Deputy Mayor of Delhi
- In office 22 February 2023 – 14 November 2024
- Mayor: Shelly Oberoi
- Preceded by: Position established
- Succeeded by: Ravinder Bharadwaj
- Constituency: Ward no. 76

Personal details
- Born: 14 March 1990 (age 36) Delhi, India
- Party: Aam Aadmi Party (rebel)
- Parent: Shoaib Iqbal (father);

= Aaley Mohammad Iqbal =

Indian politician

Aaley Mohammad Iqbal (born 14 March 1990) is a politician from Old Delhi. He is serving as a member of the Delhi Legislative Assembly from the Matia Mahal Assembly constituency since 8 February 2025. He had also served as the Deputy Mayor of Delhi Municipal Corporation. He is the elected councillor from Chandni Mahal Ward of Matia Mahal Assembly constituency. He has been elected for the Municipal Corporation of Delhi thrice, in 2012, 2017 and 2022.
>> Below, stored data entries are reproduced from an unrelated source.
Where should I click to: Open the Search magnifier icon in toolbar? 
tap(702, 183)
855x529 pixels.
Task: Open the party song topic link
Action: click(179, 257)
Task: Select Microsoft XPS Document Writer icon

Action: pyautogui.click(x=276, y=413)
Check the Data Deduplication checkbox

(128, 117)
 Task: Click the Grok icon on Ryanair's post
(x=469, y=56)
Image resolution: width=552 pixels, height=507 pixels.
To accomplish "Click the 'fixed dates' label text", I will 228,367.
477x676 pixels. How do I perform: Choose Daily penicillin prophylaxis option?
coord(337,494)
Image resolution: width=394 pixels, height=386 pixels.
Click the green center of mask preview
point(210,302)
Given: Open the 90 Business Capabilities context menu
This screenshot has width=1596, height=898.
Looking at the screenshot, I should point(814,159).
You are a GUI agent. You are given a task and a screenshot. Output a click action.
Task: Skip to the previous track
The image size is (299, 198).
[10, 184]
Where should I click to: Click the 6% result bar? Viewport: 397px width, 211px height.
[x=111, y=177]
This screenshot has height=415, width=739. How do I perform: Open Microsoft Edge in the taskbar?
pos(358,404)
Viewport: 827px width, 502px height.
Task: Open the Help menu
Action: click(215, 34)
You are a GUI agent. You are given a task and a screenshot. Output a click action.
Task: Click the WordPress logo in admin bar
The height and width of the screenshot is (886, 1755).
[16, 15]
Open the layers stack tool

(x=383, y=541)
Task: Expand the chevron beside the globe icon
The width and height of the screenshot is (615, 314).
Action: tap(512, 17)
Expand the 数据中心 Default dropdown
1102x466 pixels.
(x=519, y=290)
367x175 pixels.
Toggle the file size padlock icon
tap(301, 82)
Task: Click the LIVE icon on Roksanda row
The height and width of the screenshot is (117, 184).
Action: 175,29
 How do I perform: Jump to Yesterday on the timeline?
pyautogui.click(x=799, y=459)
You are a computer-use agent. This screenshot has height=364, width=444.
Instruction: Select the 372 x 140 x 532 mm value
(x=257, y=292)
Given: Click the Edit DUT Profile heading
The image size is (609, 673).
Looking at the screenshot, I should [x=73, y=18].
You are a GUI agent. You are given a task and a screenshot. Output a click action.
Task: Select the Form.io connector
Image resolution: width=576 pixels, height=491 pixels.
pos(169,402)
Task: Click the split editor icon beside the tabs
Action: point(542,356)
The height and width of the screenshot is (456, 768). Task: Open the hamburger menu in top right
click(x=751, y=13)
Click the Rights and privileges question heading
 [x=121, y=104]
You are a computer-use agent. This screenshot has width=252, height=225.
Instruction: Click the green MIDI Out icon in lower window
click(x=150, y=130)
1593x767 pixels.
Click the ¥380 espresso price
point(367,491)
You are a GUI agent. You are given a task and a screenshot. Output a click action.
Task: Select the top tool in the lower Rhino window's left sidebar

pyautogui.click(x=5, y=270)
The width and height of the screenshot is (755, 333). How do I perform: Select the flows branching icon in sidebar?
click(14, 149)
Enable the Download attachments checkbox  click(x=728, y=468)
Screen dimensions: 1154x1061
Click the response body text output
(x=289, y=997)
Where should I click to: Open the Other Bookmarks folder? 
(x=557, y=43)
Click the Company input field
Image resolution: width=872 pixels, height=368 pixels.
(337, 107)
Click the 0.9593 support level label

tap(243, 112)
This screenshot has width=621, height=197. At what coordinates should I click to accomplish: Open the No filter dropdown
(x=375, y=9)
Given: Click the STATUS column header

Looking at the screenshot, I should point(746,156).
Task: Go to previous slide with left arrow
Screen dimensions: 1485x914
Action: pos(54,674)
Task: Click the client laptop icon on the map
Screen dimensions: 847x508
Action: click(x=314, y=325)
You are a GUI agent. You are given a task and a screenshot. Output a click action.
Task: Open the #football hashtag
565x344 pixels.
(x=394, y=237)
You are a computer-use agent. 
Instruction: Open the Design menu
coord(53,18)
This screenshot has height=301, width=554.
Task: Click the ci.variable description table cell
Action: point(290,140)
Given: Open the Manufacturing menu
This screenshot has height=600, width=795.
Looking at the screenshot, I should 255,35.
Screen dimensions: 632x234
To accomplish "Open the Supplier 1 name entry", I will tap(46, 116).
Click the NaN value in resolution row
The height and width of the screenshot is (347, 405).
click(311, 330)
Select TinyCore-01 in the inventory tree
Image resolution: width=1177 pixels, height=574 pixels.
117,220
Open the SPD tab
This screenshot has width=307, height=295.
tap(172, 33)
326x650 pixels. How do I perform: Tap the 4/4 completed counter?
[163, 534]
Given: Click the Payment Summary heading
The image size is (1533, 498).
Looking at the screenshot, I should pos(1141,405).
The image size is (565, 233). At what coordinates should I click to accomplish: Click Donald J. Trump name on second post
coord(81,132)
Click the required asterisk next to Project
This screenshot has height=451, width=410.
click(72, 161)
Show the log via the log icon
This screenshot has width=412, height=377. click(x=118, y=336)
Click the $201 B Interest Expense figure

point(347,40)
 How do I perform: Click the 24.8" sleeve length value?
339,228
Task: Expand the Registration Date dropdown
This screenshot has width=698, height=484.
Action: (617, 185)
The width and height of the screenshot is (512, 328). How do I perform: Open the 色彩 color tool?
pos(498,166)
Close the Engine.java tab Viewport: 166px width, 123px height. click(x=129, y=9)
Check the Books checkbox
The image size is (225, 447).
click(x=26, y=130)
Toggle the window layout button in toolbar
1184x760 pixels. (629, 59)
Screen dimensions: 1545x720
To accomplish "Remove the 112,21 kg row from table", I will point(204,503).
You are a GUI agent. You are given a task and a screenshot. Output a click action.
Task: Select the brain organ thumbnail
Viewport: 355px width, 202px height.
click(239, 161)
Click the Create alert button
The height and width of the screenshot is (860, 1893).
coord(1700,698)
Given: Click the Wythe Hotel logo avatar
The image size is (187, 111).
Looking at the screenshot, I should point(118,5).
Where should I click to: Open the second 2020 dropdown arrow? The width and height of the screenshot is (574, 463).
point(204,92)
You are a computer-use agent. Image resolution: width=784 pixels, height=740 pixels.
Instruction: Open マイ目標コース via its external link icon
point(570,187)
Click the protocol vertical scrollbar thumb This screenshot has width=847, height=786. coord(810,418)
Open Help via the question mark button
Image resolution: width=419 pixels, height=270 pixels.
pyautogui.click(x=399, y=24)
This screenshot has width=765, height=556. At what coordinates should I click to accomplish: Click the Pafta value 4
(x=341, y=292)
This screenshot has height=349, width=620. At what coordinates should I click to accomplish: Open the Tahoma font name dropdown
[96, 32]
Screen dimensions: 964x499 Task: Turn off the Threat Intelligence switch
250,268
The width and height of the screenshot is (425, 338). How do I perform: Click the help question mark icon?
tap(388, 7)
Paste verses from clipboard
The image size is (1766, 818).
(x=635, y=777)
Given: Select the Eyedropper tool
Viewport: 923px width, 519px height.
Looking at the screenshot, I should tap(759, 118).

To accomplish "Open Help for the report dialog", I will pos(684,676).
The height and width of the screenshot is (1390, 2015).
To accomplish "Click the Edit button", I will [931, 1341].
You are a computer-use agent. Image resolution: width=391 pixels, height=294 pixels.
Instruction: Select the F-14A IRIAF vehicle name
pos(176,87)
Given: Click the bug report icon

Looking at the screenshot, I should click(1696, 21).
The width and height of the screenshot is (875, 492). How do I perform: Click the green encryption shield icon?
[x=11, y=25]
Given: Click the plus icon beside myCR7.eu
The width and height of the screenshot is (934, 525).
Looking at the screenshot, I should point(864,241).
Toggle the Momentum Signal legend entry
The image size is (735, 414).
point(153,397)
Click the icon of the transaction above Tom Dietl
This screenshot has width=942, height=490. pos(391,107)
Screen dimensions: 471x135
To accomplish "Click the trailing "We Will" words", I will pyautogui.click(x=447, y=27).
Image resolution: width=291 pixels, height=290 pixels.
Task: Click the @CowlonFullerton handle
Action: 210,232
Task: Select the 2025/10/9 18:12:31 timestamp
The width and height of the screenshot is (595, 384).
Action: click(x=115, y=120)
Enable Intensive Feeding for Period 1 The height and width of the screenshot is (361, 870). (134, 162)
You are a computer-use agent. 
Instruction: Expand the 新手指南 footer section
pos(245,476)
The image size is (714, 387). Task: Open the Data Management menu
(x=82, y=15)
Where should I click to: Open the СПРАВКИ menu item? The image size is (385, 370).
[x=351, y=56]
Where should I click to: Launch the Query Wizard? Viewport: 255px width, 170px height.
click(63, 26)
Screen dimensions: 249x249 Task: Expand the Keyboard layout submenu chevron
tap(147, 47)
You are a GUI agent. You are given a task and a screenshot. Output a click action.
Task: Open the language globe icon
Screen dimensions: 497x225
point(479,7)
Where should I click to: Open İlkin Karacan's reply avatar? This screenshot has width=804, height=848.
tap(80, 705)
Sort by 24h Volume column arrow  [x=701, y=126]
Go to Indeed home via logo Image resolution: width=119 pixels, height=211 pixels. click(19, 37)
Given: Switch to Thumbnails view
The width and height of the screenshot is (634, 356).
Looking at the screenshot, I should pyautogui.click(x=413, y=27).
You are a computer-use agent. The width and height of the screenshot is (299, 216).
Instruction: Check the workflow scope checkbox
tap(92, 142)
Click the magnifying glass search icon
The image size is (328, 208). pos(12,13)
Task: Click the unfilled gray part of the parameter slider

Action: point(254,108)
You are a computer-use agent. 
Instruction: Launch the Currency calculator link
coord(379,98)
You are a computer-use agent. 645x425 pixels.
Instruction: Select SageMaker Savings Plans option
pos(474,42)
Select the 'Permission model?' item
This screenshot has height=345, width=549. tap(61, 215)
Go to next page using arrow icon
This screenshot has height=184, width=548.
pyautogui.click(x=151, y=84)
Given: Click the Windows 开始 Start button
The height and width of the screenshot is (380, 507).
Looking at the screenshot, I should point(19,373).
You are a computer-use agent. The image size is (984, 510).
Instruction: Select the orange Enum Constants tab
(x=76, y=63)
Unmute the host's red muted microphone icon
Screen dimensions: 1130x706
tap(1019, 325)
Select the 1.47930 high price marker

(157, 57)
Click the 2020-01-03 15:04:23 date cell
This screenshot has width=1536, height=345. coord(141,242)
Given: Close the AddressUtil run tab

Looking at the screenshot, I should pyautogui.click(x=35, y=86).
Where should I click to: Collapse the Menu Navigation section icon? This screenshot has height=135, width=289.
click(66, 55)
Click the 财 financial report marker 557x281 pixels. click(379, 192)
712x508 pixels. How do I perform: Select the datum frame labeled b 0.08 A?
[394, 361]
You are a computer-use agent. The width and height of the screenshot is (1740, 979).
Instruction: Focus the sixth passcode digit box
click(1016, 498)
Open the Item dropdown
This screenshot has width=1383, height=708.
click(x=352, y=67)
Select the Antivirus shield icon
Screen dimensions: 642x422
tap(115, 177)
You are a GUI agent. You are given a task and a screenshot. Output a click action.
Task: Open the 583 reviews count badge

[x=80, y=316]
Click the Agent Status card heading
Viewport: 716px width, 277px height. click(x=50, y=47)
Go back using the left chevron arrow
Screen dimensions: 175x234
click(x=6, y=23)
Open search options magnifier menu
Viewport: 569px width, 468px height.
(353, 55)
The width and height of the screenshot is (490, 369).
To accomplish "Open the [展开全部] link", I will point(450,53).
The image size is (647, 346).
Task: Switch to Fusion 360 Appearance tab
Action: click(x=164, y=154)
He is also the President of the All India Crossminton Organization.

Aaley is the 1st term youngest councilor of MCD at the age of 22 on an independent ticket.

==Early life==
He is the son of Shoaib Iqbal, former Member of the Delhi Legislative Assembly from Matia Mahal.

==Political career==
At the age of 22, Iqbal made his debut in MCD by winning 2012 election as Rashtriya Lok Dal candidate from Turkman Gate. He was the chairman of the City Sadar Paharganj Zone.

In 2017, he was elected 2nd-term councilor of Municipal Corporation of Delhi.

In the 2022 Delhi MCD elections, Iqbal won for a third time with the highest margin and became the Deputy Mayor of Delhi. He defeated Mohammad Hamid of INC by a margin of 17134 votes.

He was also a member of All India Congress Committee.

Hs was nominated for the post of Deputy Mayor of MCD by the Aam Aadmi Party PAC. On 22 February 2023, Aaley won the election for the Deputy Mayor post. He received 31 more votes than his only rival of the Bhartiya Janta Party- Kamal Bagri. In total he had received 147 votes against his rival Kamal Bagri's 116. Elections are held for Delhi's mayoral posts at the end of every financial year. Deputy mayor Aaley Mohammad Iqbal of the Aam Aadmi Party won unopposed for the second term on 26 April 2023, and he served till November 2024.

He was elected as a member of the Delhi Legislative Assembly from the Matia Mahal Assembly constituency in 2025 Assembly Elections.